Acho ótima esta fábula de Millôr Fernandes:
“A baratinha velha subiu pelo pé do copo quase cheio de vinho, que tinha sido largado a um canto da cozinha, desceu pela parte de dentro e começou a lambiscar o vinho. Dada a pequena distância, que nas baratas vai da boca ao cérebro, o álcool lhe subiu logo a este. Bêbada, a baratinha caiu dentro do copo. Debateu-se, bebeu mais vinho, ficou mais tonta, debateu-se mais, bebeu mais, tonteou mais e já quase morria quando deparou com o carão do gato doméstico que sorria de sua aflição, no alto do copo.

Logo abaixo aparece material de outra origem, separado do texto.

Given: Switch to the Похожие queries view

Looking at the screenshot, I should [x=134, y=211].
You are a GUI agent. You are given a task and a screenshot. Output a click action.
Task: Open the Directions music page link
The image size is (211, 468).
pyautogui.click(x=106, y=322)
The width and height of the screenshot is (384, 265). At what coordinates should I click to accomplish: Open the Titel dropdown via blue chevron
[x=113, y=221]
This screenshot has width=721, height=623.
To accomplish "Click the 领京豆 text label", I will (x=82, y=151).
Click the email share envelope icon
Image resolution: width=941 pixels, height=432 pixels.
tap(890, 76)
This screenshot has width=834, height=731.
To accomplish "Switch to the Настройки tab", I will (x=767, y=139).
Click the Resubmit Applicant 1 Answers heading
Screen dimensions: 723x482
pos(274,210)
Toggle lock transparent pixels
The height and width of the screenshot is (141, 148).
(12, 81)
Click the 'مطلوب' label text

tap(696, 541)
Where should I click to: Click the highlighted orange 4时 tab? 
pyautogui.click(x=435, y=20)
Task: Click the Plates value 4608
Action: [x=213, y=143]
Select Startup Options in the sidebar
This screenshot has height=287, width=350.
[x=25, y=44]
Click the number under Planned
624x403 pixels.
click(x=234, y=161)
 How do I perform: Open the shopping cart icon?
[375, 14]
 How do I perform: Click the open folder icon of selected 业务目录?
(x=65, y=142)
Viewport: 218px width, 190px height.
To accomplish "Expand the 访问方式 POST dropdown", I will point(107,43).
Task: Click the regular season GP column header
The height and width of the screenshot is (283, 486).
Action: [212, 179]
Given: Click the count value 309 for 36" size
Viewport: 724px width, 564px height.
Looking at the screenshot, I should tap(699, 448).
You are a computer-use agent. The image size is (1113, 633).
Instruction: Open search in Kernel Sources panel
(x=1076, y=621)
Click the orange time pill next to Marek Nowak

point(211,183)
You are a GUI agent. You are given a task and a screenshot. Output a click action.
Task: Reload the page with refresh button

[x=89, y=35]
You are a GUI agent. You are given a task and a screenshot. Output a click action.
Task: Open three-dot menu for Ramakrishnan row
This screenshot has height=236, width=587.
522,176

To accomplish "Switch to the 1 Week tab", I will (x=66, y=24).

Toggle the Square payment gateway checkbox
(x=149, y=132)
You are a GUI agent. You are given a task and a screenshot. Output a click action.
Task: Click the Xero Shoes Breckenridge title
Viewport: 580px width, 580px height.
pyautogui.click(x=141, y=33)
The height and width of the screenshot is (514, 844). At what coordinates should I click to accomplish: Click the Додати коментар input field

– Gatinho, meu gatinho – pediu ela – me salva, me salva. Me salva que assim que eu sair eu deixo você me engolir inteirinha, como você gosta. Me salva.
– Você deixa mesmo eu engolir você? – disse o gato.
– Me saaalva! – implorou a baratinha. – Eu prometo.
O gato virou o copo com uma patada, o líquido escorreu e com ele a baratinha que, assim que se viu no chão, saiu correndo para o buraco mais perto, onde caiu na gargalhada.
– Que é isso? – perguntou o gato. – Você não vai sair daí e cumprir sua promessa? Você disse que deixava eu comer você inteira.
– Ah, ah, ah! – ria então a barata, sem poder se conter. – E você é tão imbecil a ponto de acreditar na promessa de uma barata velha e bêbada?
Moral: ” Às vezes a autodepreciação nos livra do pelotão.”
Esse texto aparecia nos livros didáticos e sempre divertia os alunos. Também o comentei em casa, mais de uma vez, quando aparecia, nas conversas, o tema da falta de cumprimento da palavra dada. Talvez porque tenho horror a”mancadas” e “furos”, como costumam dizer. Prefiro não prometer nada, se não tenho certeza de que poderei cumprir o prometido. Afinal, ser comparado a uma barata é terrível, quanto mais a uma velha e bêbada, não é?